US 11,734,510 B2
Natural language processing of encoded question tokens and encoded table schema based on similarity
Wangsu Hu, Chicago, IL (US); and Jilei Tian, Chicago, IL (US)
Assigned to Bayerische Motoren Werke Aktiengesellschaft, Munich (DE)
Filed by Bayerische Motoren Werke Aktiengesellschaft, Munich (DE)
Filed on Aug. 27, 2020, as Appl. No. 17/4,051.
Prior Publication US 2022/0067281 A1, Mar. 3, 2022
Int. Cl. G06F 40/226 (2020.01); G06F 40/284 (2020.01); G06F 40/30 (2020.01)

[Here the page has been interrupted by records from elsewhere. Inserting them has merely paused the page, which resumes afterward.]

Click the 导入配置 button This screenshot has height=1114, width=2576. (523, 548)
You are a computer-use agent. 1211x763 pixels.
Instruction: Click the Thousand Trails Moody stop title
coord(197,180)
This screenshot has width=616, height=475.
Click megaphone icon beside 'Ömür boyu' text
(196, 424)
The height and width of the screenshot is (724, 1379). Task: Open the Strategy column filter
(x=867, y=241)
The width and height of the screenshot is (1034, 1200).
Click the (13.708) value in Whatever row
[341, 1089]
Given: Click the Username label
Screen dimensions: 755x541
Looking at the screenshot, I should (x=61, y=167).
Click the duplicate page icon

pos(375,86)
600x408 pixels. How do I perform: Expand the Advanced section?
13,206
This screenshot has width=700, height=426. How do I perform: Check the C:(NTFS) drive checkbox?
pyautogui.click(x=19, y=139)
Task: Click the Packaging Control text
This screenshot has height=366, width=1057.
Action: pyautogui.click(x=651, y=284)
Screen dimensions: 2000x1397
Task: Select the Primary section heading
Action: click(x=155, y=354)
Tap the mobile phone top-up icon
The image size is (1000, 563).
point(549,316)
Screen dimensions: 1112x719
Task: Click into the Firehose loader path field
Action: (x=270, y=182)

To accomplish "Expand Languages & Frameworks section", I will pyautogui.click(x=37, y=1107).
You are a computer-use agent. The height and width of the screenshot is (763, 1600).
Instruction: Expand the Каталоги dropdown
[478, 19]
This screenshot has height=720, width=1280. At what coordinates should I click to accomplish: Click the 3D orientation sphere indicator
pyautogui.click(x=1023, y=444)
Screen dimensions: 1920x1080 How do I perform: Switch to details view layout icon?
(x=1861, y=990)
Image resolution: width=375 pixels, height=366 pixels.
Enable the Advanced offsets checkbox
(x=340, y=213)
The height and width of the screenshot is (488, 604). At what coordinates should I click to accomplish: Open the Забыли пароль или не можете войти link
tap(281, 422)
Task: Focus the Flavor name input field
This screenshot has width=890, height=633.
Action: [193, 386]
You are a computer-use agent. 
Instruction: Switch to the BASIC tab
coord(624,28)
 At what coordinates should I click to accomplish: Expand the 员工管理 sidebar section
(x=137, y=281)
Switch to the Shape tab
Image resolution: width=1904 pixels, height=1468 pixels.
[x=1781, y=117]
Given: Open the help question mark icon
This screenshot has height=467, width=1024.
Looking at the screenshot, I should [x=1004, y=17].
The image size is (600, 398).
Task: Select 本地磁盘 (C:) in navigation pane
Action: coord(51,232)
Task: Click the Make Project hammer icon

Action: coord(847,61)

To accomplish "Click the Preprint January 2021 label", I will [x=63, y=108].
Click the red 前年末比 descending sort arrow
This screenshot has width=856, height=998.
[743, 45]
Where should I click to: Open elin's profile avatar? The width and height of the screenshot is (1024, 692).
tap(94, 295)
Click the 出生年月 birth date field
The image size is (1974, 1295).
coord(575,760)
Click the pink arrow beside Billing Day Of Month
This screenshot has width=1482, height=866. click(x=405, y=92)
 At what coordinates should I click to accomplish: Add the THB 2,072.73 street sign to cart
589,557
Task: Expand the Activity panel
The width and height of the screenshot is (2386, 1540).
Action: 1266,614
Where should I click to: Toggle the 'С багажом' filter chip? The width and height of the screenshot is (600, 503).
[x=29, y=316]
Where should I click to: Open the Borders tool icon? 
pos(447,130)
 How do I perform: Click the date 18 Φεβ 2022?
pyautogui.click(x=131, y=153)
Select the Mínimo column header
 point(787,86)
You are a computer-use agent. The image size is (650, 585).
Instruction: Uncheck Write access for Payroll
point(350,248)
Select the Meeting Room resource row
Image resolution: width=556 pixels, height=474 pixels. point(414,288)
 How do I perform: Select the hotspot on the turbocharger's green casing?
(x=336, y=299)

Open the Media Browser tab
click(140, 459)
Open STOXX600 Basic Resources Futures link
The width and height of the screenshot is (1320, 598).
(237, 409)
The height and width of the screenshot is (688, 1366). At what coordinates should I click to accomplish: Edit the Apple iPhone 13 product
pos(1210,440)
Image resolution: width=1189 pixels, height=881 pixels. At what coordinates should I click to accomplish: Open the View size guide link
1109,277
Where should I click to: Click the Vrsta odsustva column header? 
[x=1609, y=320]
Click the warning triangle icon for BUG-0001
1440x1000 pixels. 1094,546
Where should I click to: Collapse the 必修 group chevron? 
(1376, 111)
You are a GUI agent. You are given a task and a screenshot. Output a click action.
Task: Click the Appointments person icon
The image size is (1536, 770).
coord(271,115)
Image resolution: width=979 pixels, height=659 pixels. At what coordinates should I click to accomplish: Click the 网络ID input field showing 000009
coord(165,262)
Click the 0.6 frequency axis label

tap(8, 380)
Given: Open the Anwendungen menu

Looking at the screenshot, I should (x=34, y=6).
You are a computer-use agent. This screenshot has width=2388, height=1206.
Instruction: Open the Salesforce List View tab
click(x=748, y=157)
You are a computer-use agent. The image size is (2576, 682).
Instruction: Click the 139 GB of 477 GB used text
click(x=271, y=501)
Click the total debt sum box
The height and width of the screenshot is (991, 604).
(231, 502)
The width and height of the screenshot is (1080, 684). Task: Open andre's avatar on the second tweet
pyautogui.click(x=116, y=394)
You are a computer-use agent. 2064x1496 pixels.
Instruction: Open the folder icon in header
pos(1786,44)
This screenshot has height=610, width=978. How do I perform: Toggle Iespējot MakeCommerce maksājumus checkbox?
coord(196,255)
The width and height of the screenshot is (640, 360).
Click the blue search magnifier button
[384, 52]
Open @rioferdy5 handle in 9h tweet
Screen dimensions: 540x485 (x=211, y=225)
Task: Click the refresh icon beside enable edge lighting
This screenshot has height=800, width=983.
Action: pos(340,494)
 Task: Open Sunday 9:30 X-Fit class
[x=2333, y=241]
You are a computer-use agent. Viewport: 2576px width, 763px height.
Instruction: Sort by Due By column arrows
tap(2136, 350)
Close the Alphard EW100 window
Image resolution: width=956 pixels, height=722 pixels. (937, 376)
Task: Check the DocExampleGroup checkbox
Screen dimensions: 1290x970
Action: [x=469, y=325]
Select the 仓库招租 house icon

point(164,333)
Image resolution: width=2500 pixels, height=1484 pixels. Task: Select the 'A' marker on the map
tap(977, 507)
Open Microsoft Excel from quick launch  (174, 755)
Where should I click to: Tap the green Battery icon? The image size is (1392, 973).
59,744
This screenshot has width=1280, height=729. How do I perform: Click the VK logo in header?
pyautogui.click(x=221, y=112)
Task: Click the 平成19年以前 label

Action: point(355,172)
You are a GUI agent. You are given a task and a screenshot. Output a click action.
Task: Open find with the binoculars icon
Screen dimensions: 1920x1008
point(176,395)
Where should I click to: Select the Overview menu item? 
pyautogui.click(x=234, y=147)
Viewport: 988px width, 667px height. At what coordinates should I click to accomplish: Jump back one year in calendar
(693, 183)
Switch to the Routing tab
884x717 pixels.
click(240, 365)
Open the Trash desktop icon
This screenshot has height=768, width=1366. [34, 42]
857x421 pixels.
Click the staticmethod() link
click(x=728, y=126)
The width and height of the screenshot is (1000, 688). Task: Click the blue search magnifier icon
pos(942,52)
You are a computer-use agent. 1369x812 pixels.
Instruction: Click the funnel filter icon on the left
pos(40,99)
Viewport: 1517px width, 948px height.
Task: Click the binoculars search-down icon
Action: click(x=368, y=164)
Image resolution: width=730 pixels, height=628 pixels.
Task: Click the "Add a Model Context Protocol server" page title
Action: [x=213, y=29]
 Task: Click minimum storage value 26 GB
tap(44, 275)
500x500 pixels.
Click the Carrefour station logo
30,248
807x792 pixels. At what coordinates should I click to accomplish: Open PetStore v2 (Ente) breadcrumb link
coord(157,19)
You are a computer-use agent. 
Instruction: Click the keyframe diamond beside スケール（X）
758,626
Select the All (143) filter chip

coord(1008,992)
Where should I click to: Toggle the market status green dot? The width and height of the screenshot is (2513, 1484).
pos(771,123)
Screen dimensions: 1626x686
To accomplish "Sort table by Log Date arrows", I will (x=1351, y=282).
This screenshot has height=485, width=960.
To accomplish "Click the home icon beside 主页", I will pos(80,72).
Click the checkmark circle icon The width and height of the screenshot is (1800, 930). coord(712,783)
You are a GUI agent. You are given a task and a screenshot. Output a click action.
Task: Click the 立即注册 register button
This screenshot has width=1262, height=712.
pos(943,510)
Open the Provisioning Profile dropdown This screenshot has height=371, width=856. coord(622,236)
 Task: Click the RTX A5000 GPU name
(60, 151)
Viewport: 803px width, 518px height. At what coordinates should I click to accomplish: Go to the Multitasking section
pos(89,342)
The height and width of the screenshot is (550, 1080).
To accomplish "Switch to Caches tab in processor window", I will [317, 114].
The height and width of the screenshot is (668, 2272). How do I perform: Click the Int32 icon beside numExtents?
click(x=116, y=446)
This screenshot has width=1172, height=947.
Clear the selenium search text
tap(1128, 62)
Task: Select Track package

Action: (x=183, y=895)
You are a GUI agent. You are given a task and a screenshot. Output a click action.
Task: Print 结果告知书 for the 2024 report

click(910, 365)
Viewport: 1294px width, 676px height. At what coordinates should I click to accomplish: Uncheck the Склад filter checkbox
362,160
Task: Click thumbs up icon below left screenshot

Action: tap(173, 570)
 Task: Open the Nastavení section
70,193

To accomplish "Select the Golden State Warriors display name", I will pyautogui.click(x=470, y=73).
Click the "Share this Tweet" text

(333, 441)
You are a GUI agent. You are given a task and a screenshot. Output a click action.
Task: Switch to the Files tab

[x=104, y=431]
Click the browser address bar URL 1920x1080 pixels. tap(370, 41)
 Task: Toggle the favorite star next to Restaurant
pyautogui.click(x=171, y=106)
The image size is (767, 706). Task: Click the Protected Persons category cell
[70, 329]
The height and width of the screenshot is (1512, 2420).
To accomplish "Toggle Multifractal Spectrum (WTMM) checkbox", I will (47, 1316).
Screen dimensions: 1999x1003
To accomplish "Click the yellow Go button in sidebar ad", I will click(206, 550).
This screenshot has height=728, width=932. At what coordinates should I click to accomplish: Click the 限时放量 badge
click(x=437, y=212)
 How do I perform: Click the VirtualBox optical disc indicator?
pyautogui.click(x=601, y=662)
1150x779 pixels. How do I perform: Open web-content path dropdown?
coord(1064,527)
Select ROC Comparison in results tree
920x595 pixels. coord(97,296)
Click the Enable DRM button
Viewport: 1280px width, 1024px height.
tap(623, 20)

CPC G06F 40/284 (2020.01) [G06F 40/30 (2020.01)] 11 Claims
OG exemplary drawing
 
1. A computer-implemented method for optimizing execution of natural language to structured query language, comprising the steps of:
a. receiving a natural language text input;
b. performing natural language processing on the natural language text input;
c. generating a plurality of encoded question tokens;
d. performing natural language processing on a plurality of table schema stored in a database;
e. generating a plurality of encoded table schema tokens for each processed table schema of the plurality of table schema;
f. determining a similarity between the plurality of encoded question tokens and the plurality of encoded table schema tokens for at least two table schemas of the plurality of table schema;
g. determining an output table schema from the plurality of table schema based on the similarity,
wherein determining the output table schema comprises:
selecting a table schema with the highest similarity from the plurality of table schema, and
rejecting the output table schema if a similarity is below a threshold;
h. executing a validation query for the output table schema to determine whether the output table schema has valid information for outputting the natural language string, and, when the output table schema has no valid information:
1. Rejecting the output table schema,
2. selecting a further outputting table schema,
3. Executing the validation query for the further output table schema, and
4. repeating the steps 1.-3. when the further output table schema has no valid information; and
i. outputting a natural language string based on the output table schema.